16-beat Tala in Hindustani music

Teentaal (alternatively spelled tintal, teental, or tintaal, and also called trital; Hindi: तीन ताल) is the most common taal of Hindustani music, and is used for drut (fast tempo). It is symmetrical and presents a very simple rhythmic structure against which a performance can be laid.
It is of 16 beats with 4/4/4/4/ pattern and 4 divisions.There are 3 claps(tali) and 1 gap(khali).

==Arrangement==
Teentaal has sixteen (16) beats in four equal divisions (Vibhag). The period between every two beats is equal. The first beat out of 16 beats is called sam and the 9th beat is called khali ('empty'). To count the Teentaal, the audience claps on the first beat, claps on the 5th beat, then waves on the 9th beat and lastly again claps on the 13th beat; these three claps (Hindi teen 'three' + taal 'clap') give the rhythm its name.

==Uses==
Teentaal can be used for both accompaniment and solo. There are various Kaidas and Parans based on it. Teentaal is the most widely used taal.
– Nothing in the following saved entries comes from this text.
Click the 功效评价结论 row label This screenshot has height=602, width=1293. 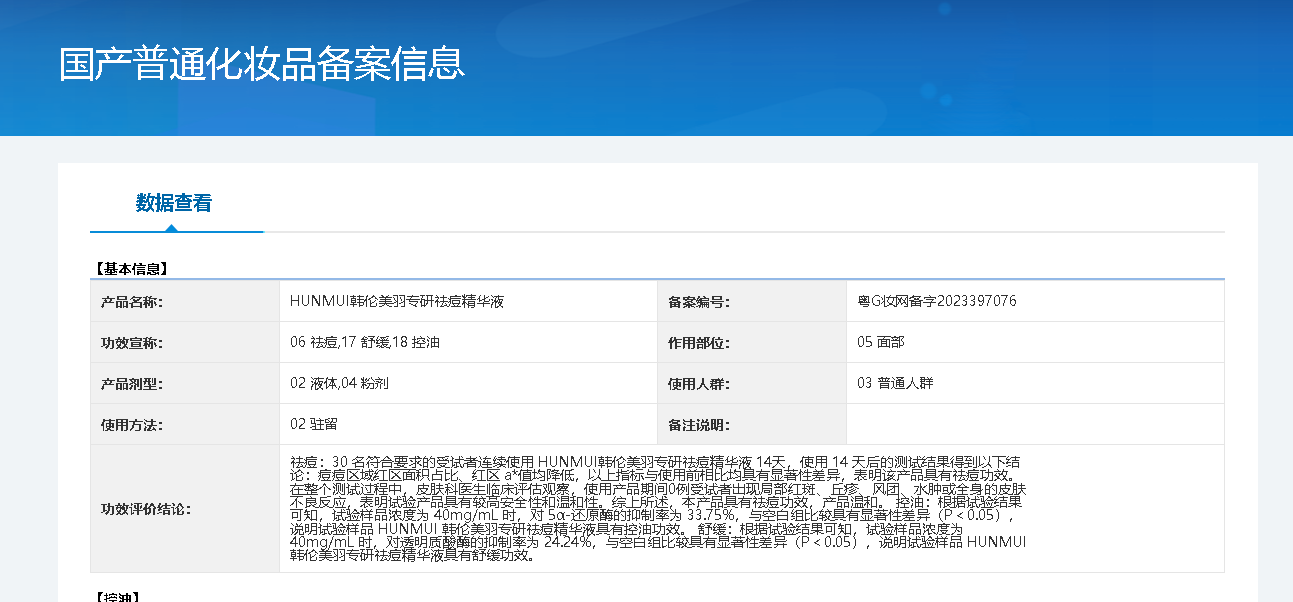pyautogui.click(x=146, y=508)
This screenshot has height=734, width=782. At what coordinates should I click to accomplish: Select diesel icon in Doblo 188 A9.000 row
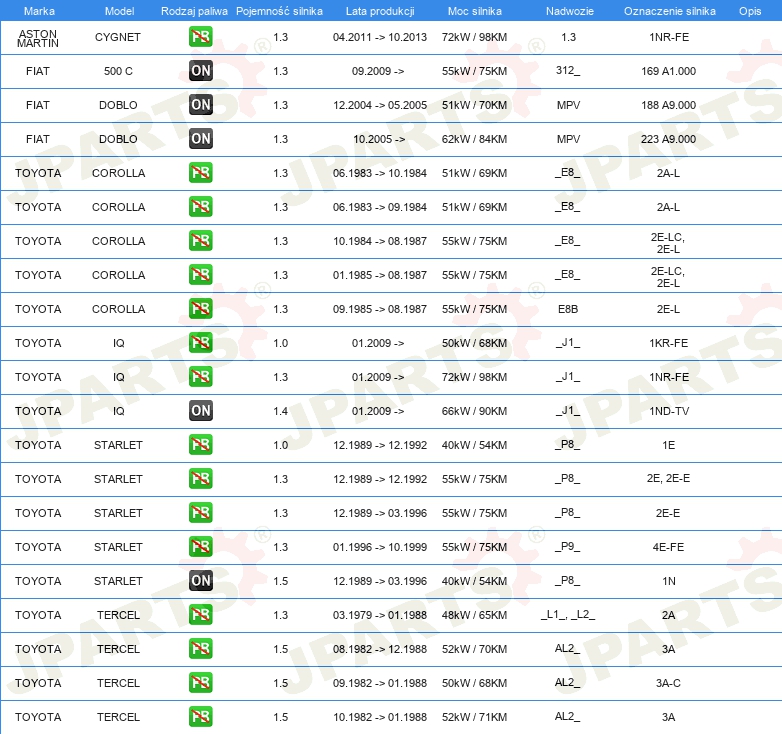click(x=201, y=105)
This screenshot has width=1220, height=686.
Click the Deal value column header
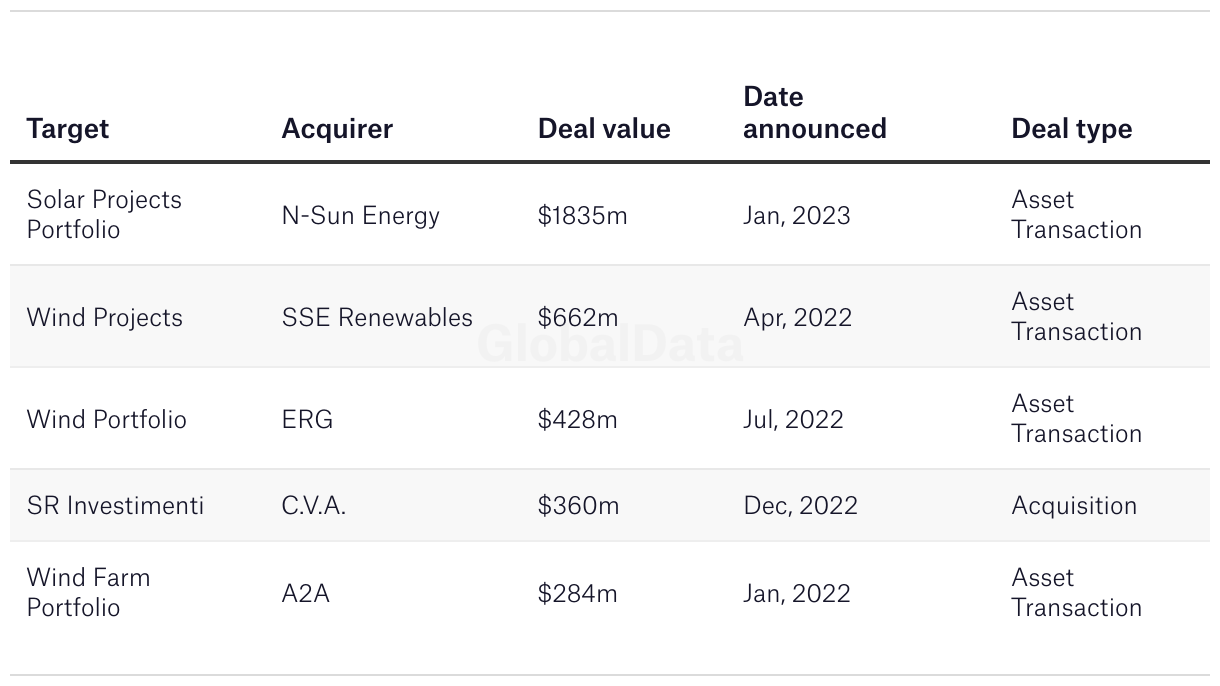[x=604, y=129]
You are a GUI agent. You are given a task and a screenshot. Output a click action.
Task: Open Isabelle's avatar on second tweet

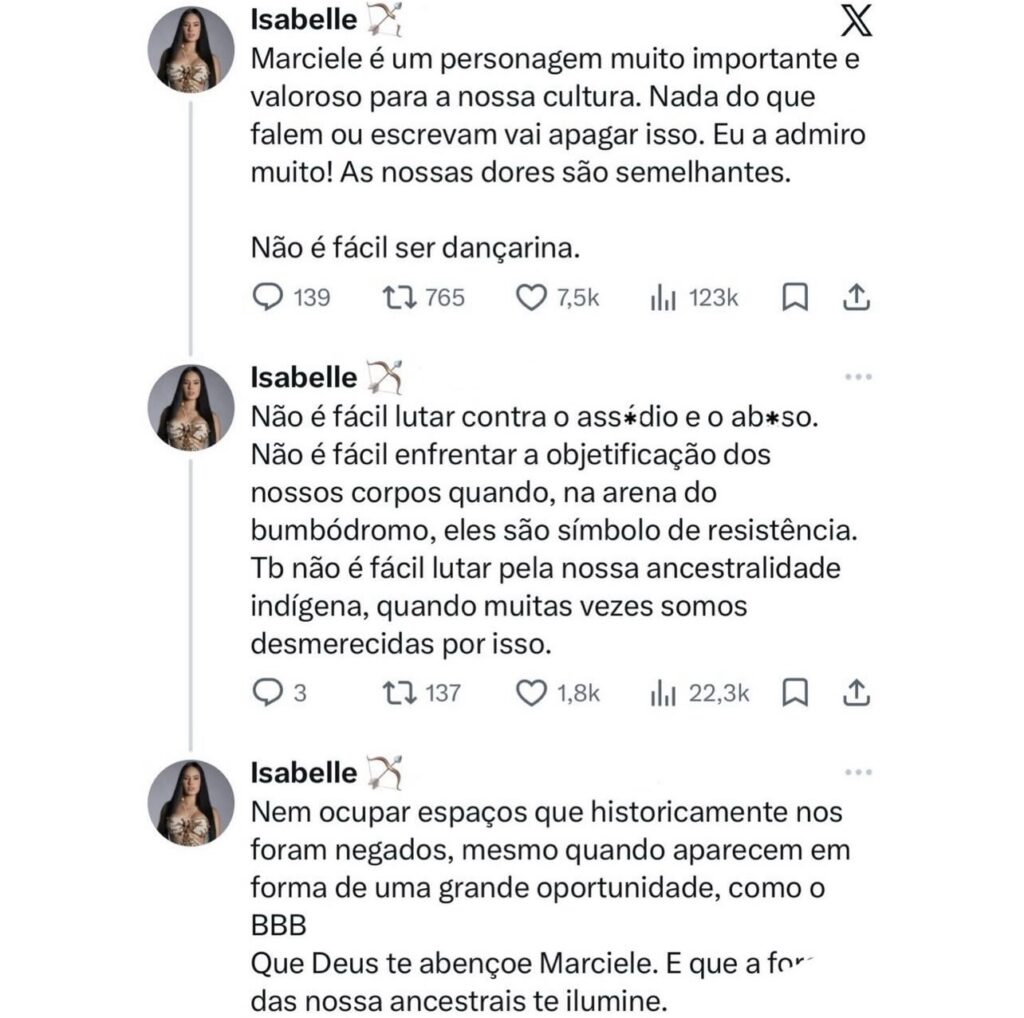pyautogui.click(x=191, y=407)
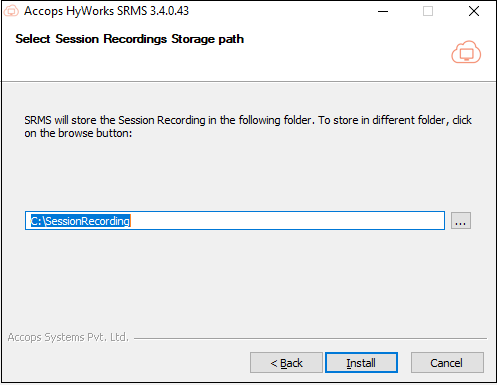Close the SRMS installer window
Screen dimensions: 497x385
[474, 11]
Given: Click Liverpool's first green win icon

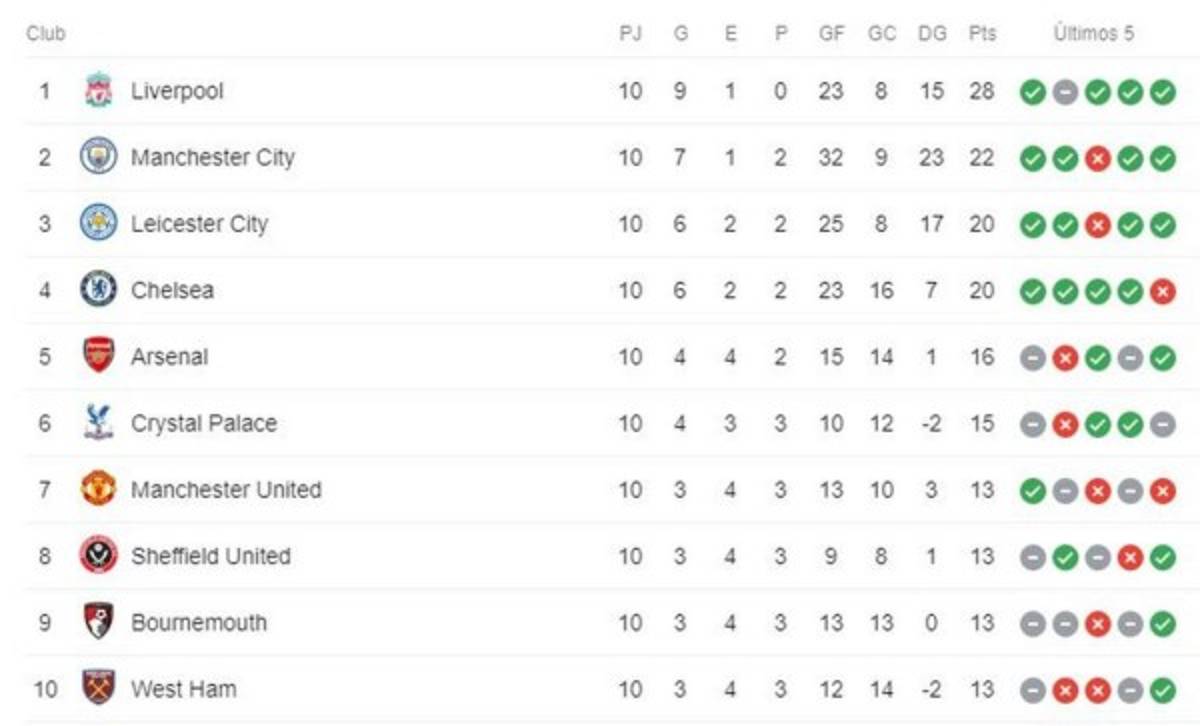Looking at the screenshot, I should (x=1032, y=92).
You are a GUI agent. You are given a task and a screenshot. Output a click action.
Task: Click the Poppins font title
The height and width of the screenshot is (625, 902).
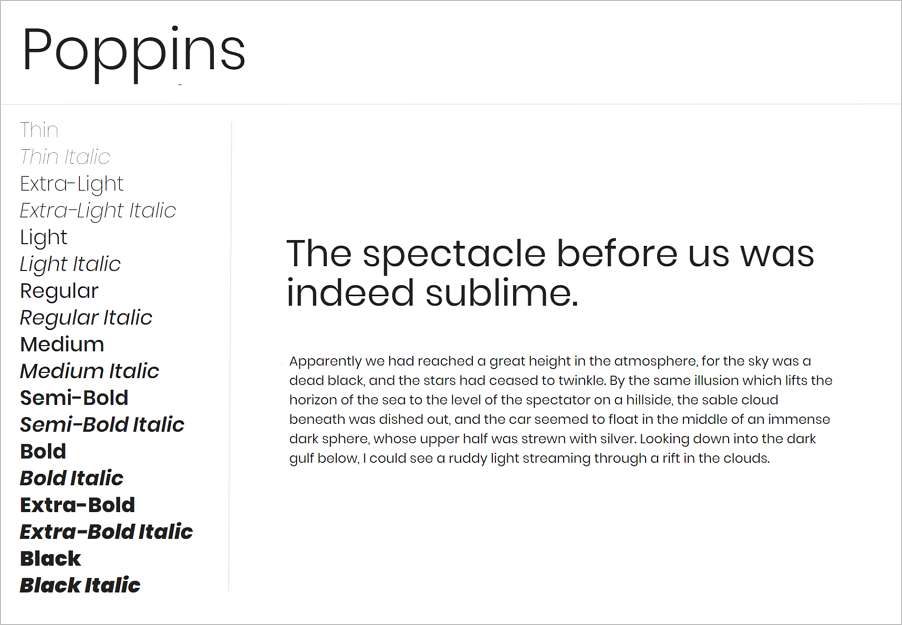(x=134, y=53)
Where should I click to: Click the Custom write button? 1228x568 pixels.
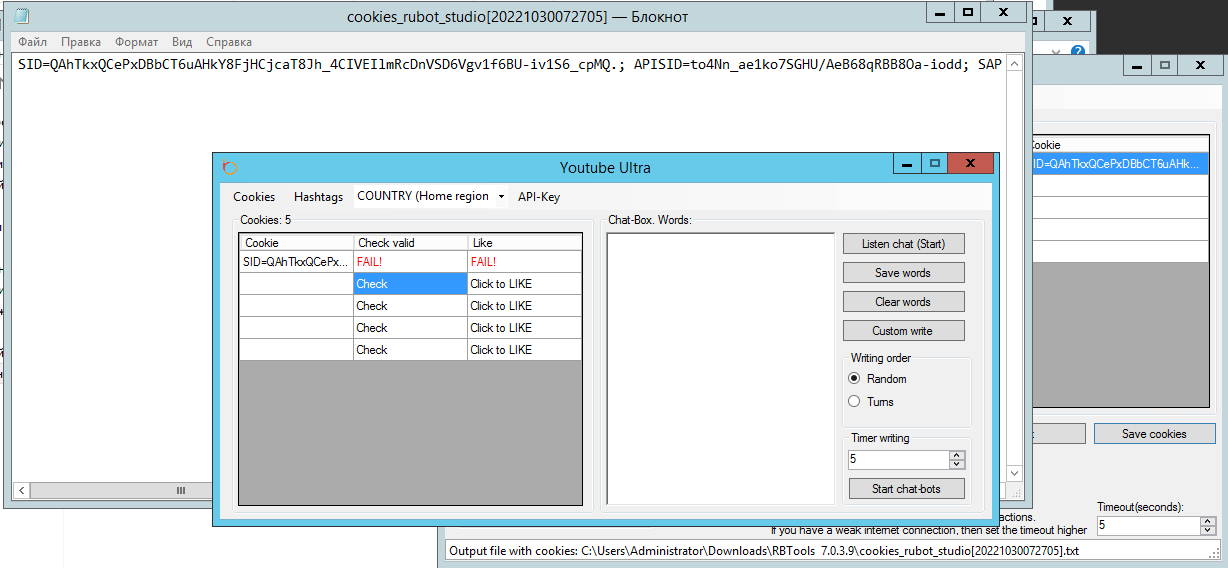click(903, 331)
Teentaal is mostly used in the drut laya and Zhalas.

Theka:

DHA DHIN DHIN DHA |

DHA DHIN DHIN DHA |

DHA TIN TIN TA |

TA DHIN DHIN DHA |

==Theka==
मात्रा भाग : ४-४-४-४.

धा धिं धिं धा - धा धिं धिं धा - धा तिं तिं ता - ता धिं धिं धा

It has a characteristic pattern of bols (theka).
The Theka for Tintal
| dha | dhin | dhin | dha | | | dha | dhin | dhin | dha | | |
| ^{x} | | | | | ^{2} | | | | |
| dha | tin | tin | ta | | | Ta | dhin | dhin | dha | | |
| ^{o} | | | | | ^{3} | | | | |

This can also be shown using the following figure

Taal signs: X; 2; 0; 3
Maatra: 1; 2; 3; 4; 5; 6; 7; 8; 9; 10; 11; 12; 13; 14; 15; 16
Bols: dha; dhin; dhin; dha; dha; dhin; dhin; dha; dha; tin; tin; ta; ta; dhin; dhin; dha

Note the bols used for the first beat of each division: Dha, a bol involving both hands, is played at the beginning of the first, second and final divisions; for the khali section, Naa – a right hand bol – is used to indicate that the division is open. There are some pedagogical variations as to the actual syllables pronounced when reciting the bol, most of which occur in the final two vibhags.
Also note that this variation is from the Lucknow Gherana.